▶ **Task brief**: Everything from the line containing "Open the calendar" to the close of the records below should be output exactly, line by line, with no other lines given.

++++++

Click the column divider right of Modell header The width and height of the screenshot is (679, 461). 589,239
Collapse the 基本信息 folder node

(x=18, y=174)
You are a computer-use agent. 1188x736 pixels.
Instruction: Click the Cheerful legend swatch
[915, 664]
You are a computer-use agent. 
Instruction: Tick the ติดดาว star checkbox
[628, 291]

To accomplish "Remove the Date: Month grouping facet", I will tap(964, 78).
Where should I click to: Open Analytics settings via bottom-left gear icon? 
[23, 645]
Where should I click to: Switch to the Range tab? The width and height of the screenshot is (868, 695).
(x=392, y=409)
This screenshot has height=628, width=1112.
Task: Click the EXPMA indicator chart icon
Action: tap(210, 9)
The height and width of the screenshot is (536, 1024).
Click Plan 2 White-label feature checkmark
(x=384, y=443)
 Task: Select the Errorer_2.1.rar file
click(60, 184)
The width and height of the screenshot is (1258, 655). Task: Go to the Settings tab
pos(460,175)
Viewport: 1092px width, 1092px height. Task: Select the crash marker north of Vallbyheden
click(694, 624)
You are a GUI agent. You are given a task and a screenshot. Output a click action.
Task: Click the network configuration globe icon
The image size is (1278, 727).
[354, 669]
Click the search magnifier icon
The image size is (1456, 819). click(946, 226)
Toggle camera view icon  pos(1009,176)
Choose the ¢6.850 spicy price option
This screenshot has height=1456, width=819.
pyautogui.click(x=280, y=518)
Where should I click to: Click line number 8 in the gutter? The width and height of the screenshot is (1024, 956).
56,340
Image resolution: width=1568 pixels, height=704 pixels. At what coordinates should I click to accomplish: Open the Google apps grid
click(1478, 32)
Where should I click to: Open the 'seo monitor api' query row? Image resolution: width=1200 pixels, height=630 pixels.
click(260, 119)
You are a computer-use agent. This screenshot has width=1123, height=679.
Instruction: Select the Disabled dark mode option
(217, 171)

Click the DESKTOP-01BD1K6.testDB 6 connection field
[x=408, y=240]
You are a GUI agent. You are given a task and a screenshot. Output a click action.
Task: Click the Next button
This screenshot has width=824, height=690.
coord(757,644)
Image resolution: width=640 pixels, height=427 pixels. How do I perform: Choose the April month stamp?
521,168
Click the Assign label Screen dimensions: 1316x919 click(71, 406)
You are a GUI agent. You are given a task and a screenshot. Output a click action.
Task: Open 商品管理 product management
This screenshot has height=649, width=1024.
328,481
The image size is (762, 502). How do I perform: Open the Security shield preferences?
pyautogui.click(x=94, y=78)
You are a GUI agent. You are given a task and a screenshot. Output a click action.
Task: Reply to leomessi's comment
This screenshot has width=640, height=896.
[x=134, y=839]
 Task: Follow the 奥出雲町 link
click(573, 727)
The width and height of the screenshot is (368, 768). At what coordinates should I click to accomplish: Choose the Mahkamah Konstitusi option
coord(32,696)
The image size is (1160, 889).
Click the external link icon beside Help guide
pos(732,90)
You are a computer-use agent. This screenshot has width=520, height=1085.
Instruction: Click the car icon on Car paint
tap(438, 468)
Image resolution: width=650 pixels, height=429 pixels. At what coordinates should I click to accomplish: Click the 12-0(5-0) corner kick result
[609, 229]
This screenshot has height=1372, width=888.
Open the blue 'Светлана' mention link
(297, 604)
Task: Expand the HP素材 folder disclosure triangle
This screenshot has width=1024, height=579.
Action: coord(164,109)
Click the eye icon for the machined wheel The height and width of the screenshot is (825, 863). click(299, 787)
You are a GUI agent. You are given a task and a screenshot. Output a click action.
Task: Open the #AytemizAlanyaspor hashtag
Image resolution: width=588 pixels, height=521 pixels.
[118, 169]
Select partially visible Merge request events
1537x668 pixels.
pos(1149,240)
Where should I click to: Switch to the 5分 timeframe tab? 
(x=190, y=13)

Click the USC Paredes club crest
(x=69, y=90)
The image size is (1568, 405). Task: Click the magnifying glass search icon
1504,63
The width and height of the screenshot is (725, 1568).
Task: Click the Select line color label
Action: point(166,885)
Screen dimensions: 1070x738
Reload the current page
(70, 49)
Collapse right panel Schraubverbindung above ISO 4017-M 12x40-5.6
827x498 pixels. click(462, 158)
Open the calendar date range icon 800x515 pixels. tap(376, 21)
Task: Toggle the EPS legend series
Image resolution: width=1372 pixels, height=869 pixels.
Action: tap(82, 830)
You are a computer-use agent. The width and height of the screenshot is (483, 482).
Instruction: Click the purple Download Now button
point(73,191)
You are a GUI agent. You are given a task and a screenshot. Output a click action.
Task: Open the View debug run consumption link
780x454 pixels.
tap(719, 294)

++++++

▶ **Result for this task**:
Open the calendar date range icon 800x515 pixels. tap(376, 21)
Task: Toggle the EPS legend series
Image resolution: width=1372 pixels, height=869 pixels.
Action: tap(82, 830)
You are a computer-use agent. The width and height of the screenshot is (483, 482).
Instruction: Click the purple Download Now button
point(73,191)
You are a GUI agent. You are given a task and a screenshot. Output a click action.
Task: Open the View debug run consumption link
780x454 pixels.
tap(719, 294)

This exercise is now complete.